Collected data =
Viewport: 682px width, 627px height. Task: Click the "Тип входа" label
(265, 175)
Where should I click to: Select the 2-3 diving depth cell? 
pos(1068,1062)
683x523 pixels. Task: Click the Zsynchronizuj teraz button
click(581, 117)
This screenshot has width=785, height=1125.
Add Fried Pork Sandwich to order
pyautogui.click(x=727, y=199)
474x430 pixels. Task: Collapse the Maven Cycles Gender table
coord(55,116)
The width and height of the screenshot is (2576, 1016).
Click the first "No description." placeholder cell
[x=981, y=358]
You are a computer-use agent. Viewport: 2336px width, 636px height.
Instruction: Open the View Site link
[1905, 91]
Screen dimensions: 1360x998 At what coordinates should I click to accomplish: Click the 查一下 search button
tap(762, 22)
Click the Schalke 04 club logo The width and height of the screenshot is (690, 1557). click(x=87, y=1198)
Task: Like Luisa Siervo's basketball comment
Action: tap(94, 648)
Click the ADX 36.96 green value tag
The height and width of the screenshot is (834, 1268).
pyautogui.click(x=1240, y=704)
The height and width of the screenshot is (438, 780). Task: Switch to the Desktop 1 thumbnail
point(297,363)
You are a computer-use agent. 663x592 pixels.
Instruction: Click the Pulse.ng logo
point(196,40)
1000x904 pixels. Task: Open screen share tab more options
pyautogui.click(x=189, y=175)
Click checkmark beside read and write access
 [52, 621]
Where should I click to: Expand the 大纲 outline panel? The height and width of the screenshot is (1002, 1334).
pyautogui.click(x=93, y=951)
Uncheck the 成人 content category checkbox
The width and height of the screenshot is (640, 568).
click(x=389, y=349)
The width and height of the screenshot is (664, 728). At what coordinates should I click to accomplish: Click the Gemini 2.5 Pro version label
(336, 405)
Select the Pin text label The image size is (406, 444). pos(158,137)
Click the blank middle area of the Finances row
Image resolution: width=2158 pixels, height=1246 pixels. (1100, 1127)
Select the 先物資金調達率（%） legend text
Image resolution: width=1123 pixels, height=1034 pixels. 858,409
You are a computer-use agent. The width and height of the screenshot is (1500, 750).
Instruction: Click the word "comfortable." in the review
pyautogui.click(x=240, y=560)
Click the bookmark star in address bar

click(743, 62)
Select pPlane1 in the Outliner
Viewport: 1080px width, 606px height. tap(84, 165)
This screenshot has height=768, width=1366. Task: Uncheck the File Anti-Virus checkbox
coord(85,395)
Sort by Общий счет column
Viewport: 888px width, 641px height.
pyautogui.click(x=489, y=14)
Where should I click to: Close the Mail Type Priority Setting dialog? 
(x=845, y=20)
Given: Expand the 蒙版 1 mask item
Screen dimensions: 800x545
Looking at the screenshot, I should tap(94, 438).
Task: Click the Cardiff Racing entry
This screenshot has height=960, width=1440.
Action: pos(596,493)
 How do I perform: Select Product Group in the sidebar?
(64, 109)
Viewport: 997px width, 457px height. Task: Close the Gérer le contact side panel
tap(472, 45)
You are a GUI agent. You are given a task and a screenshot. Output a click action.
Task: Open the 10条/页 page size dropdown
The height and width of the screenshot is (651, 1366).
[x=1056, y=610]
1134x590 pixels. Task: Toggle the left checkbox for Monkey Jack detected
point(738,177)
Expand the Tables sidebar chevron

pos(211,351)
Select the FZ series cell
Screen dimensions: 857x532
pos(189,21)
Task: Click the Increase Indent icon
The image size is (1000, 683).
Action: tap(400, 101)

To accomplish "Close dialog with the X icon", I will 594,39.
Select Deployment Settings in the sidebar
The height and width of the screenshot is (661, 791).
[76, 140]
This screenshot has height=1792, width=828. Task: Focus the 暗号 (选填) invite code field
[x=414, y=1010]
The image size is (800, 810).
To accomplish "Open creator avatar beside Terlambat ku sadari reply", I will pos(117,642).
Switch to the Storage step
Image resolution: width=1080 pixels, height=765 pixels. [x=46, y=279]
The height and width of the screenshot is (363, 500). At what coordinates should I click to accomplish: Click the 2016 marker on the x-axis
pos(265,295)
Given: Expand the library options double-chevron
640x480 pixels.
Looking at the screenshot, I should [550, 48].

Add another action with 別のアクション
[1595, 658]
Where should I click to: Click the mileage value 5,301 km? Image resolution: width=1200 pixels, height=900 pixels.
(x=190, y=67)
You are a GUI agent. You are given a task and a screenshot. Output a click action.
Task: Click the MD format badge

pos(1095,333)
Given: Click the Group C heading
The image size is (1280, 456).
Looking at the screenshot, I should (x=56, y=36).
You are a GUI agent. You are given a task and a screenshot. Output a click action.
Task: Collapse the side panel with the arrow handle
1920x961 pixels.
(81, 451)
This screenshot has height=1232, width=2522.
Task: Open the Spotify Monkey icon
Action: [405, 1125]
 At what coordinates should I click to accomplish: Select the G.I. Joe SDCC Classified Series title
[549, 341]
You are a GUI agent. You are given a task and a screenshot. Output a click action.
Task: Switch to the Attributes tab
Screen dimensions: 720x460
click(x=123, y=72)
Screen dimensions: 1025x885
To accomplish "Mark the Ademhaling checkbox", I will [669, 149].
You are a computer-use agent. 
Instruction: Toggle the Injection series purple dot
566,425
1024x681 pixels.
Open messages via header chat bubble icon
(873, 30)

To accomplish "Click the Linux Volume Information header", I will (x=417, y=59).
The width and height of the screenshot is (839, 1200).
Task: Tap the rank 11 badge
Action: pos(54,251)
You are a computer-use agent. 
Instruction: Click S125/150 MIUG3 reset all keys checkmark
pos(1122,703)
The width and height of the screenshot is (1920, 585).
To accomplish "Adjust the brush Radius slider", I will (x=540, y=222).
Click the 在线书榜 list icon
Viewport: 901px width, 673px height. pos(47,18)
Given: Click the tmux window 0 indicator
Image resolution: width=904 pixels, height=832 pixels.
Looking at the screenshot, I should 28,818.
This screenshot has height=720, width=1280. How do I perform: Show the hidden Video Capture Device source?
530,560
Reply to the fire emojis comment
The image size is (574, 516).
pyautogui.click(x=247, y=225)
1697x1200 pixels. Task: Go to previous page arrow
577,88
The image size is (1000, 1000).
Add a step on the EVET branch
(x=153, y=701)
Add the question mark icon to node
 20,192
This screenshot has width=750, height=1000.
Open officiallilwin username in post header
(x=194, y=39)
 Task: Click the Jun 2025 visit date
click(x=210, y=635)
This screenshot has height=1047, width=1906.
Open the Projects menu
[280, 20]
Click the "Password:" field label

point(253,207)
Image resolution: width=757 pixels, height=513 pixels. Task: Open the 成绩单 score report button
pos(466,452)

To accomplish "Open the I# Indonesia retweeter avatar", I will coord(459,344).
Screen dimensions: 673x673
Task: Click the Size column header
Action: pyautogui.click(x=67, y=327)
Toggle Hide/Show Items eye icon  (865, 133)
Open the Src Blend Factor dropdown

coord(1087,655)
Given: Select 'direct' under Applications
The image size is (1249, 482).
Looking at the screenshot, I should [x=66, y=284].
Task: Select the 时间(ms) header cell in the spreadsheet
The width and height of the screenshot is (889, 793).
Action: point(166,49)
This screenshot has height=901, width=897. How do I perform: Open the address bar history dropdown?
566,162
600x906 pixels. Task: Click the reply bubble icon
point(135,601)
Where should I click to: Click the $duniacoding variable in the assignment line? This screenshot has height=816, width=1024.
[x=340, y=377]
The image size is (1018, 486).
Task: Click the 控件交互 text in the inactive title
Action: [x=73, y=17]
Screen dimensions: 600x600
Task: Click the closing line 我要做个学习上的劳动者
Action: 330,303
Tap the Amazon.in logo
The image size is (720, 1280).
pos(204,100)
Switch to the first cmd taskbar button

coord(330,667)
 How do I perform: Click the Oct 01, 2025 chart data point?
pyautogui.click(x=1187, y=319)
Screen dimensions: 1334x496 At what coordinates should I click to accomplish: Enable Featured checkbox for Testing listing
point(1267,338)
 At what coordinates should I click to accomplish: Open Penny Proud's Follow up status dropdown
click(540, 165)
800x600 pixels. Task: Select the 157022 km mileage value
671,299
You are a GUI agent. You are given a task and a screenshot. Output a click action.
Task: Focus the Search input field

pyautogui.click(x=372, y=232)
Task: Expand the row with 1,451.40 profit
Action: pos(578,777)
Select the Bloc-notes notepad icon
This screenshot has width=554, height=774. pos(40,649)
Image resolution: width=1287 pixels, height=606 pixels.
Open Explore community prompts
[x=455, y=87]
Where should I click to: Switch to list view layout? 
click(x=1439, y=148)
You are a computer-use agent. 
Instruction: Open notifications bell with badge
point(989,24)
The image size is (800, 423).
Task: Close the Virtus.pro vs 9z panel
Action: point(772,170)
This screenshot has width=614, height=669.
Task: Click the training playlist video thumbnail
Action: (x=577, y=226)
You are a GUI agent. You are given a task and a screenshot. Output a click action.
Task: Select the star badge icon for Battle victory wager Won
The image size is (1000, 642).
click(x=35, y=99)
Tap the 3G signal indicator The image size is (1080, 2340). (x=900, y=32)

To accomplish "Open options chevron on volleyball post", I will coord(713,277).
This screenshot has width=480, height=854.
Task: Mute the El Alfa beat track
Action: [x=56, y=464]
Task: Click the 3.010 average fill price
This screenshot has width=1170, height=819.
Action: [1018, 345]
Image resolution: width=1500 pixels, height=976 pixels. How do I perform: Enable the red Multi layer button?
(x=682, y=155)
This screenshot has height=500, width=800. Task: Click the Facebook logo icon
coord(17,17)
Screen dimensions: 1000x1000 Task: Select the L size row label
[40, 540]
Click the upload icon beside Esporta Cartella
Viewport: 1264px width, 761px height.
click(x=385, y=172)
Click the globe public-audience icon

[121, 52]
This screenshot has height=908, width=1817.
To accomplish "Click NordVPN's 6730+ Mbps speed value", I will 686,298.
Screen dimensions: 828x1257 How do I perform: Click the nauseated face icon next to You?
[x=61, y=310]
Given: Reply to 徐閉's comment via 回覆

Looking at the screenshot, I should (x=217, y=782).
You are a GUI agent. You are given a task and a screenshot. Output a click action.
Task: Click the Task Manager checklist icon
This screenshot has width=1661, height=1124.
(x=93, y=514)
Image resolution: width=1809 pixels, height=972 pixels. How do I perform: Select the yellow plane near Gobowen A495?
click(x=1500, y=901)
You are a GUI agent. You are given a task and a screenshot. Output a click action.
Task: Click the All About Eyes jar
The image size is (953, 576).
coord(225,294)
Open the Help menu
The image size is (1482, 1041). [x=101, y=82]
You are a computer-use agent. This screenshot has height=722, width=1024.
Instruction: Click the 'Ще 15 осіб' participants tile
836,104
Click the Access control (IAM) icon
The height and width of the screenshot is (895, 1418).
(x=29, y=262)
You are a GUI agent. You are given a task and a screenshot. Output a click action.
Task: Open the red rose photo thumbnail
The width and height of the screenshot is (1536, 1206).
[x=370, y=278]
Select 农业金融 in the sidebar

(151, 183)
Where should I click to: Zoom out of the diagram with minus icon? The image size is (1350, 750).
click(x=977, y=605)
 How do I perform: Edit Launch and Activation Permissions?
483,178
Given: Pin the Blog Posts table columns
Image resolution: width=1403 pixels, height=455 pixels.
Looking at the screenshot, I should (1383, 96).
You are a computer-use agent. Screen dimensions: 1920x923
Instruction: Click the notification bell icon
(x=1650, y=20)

How to complete this task = Counting only lines above that contain the string "indicator", report how many there are and write nothing further.

Answer space = 2